_YOUR OBJECTIVE_.
Copy verbatim the block of lines in the entries below whose first line contains "Collapse the Study tree branch" and whose last line contains "Task: Click the USB Type-C row label". Leave out all other lines.

Stored entries
▼

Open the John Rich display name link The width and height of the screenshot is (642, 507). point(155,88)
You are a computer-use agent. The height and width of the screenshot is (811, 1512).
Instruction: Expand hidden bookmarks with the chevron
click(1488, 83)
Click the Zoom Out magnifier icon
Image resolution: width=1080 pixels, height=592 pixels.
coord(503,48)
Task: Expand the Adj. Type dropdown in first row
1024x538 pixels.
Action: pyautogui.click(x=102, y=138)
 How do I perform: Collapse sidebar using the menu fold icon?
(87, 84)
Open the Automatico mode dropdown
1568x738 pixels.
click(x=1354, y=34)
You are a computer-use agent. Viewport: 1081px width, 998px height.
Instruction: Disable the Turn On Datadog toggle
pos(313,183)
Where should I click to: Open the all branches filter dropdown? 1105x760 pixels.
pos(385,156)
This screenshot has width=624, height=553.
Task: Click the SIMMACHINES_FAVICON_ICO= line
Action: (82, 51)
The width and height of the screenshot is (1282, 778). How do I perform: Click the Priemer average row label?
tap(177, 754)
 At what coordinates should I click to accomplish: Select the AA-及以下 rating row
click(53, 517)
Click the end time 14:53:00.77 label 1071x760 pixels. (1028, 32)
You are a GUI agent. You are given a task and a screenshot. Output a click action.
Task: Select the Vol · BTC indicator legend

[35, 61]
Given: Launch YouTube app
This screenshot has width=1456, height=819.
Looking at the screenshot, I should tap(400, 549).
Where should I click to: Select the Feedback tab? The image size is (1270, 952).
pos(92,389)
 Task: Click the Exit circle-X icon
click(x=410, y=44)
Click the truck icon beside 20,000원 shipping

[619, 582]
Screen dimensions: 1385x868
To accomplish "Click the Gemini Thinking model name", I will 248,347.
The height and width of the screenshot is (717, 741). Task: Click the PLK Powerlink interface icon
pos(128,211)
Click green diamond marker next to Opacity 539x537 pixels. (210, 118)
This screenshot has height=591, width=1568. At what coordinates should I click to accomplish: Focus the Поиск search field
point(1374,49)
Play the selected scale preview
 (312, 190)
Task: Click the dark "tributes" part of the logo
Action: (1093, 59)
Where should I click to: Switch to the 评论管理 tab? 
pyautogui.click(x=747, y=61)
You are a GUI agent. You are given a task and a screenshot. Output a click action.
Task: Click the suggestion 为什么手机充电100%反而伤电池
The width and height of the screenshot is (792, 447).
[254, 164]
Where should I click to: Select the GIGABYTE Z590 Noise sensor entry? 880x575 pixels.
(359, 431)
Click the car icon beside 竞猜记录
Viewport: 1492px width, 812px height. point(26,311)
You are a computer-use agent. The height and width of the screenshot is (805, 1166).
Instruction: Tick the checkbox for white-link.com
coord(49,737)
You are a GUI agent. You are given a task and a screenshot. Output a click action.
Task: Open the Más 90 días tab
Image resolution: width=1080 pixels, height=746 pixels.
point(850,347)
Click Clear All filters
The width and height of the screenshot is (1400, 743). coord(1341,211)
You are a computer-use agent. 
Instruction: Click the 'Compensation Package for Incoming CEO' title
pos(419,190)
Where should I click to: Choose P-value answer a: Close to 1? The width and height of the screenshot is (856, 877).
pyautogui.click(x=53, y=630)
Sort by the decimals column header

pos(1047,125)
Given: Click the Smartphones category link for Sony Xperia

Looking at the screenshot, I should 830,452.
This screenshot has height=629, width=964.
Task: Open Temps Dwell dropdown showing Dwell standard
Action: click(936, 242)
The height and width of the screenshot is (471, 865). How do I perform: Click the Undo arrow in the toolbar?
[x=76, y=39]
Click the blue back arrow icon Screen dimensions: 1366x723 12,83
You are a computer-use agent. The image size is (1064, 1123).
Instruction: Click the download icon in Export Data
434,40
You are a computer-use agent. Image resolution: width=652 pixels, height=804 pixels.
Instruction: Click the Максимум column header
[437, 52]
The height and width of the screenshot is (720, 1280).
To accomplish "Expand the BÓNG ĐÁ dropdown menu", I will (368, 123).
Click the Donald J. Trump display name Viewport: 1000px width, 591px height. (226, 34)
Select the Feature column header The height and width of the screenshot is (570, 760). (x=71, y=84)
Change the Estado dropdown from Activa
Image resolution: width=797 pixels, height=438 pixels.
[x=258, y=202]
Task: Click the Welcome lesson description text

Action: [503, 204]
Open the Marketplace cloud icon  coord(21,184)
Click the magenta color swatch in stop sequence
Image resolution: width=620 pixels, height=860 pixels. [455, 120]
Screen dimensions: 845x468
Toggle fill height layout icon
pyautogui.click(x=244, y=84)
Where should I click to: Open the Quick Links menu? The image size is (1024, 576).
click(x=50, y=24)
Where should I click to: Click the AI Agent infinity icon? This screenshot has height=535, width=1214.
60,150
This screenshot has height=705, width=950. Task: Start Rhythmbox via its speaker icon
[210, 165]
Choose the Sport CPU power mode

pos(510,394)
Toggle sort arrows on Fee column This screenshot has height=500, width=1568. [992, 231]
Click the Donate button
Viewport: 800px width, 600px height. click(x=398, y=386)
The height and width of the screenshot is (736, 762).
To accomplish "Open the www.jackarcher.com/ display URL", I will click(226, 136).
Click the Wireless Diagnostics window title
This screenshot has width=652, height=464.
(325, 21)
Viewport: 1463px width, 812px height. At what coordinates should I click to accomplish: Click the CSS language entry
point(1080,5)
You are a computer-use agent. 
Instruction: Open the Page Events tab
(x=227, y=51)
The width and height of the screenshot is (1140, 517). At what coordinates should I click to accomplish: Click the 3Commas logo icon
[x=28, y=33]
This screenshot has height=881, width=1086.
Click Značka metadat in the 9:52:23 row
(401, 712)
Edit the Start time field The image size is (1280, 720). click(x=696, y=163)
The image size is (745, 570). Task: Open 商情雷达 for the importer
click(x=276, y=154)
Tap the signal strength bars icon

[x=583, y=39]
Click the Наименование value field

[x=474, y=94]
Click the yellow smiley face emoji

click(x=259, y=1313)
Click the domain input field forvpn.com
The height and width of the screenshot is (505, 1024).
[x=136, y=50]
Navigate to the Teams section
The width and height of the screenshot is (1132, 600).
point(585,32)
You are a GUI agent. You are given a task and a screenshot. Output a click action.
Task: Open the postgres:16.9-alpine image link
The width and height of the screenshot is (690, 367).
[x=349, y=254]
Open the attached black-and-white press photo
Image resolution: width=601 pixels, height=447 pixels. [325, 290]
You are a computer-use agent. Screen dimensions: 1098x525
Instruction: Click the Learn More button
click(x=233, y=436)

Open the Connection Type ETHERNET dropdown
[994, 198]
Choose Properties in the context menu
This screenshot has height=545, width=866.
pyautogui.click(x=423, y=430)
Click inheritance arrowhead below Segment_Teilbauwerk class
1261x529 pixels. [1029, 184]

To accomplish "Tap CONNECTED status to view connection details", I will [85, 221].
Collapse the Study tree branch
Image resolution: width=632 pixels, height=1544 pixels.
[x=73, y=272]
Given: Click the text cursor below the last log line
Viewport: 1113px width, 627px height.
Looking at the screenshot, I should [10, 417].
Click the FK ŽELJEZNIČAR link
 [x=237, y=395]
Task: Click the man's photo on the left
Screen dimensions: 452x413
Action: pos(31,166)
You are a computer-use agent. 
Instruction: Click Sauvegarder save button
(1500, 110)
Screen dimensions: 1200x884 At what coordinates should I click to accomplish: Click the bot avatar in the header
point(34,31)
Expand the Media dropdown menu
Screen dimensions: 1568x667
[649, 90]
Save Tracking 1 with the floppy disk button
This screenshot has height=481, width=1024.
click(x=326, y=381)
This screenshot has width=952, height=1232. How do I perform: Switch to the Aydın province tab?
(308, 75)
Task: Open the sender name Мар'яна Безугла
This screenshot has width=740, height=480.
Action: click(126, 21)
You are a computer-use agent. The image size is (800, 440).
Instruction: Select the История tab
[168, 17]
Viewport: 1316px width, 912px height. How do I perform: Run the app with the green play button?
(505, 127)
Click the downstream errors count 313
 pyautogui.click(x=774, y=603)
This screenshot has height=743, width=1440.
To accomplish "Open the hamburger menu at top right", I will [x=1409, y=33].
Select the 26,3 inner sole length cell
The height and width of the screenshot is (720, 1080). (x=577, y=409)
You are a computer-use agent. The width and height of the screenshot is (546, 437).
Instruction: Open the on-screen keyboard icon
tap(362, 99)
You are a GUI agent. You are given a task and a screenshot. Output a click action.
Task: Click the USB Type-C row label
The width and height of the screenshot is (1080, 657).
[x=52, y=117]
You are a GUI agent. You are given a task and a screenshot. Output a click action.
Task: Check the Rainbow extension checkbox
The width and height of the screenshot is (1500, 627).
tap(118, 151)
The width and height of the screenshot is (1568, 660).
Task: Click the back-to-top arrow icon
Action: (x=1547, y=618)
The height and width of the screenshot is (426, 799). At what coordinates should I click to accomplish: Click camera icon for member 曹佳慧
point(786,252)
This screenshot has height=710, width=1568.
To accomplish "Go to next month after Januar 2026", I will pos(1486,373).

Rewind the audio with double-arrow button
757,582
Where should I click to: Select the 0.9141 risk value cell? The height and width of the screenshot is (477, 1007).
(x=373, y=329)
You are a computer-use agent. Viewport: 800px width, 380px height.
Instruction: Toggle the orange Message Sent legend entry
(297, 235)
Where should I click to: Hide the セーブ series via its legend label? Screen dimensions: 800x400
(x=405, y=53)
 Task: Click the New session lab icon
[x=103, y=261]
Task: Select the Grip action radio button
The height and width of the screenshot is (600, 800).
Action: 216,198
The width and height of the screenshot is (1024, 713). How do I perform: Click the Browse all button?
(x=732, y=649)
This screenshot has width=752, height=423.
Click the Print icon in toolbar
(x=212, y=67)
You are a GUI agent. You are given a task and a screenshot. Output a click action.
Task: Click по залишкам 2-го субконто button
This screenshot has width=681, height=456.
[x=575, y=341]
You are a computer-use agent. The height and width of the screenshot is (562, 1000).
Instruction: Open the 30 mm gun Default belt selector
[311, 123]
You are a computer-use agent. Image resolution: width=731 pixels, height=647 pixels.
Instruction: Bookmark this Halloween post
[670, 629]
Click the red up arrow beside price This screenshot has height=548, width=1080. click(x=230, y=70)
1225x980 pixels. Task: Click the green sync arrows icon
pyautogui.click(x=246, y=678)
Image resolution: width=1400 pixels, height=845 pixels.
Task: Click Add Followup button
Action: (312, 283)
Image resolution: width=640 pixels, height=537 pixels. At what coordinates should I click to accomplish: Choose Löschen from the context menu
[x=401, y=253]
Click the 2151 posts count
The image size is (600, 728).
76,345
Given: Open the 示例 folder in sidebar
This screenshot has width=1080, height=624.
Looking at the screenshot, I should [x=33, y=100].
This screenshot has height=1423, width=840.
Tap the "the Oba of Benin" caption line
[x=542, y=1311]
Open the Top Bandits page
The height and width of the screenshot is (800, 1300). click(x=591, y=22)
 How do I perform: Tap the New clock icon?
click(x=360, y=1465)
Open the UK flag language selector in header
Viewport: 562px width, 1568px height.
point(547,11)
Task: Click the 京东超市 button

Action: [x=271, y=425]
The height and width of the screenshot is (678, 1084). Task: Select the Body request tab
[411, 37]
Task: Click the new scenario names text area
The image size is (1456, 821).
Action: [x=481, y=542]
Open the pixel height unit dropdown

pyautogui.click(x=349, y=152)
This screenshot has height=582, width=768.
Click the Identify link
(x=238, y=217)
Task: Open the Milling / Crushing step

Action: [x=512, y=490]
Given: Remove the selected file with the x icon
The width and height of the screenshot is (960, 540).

▲

_REPLY_.
Collapse the Study tree branch
Image resolution: width=632 pixels, height=1544 pixels.
[x=73, y=272]
Given: Click the text cursor below the last log line
Viewport: 1113px width, 627px height.
Looking at the screenshot, I should [10, 417].
Click the FK ŽELJEZNIČAR link
 [x=237, y=395]
Task: Click the man's photo on the left
Screen dimensions: 452x413
Action: pos(31,166)
You are a computer-use agent. 
Instruction: Click Sauvegarder save button
(1500, 110)
Screen dimensions: 1200x884 At what coordinates should I click to accomplish: Click the bot avatar in the header
point(34,31)
Expand the Media dropdown menu
Screen dimensions: 1568x667
[649, 90]
Save Tracking 1 with the floppy disk button
This screenshot has height=481, width=1024.
click(x=326, y=381)
This screenshot has width=952, height=1232. How do I perform: Switch to the Aydın province tab?
(308, 75)
Task: Open the sender name Мар'яна Безугла
This screenshot has width=740, height=480.
Action: click(126, 21)
You are a computer-use agent. The image size is (800, 440).
Instruction: Select the История tab
[168, 17]
Viewport: 1316px width, 912px height. How do I perform: Run the app with the green play button?
(505, 127)
Click the downstream errors count 313
 pyautogui.click(x=774, y=603)
This screenshot has height=743, width=1440.
To accomplish "Open the hamburger menu at top right", I will [x=1409, y=33].
Select the 26,3 inner sole length cell
The height and width of the screenshot is (720, 1080). (x=577, y=409)
You are a computer-use agent. The width and height of the screenshot is (546, 437).
Instruction: Open the on-screen keyboard icon
tap(362, 99)
You are a GUI agent. You are given a task and a screenshot. Output a click action.
Task: Click the USB Type-C row label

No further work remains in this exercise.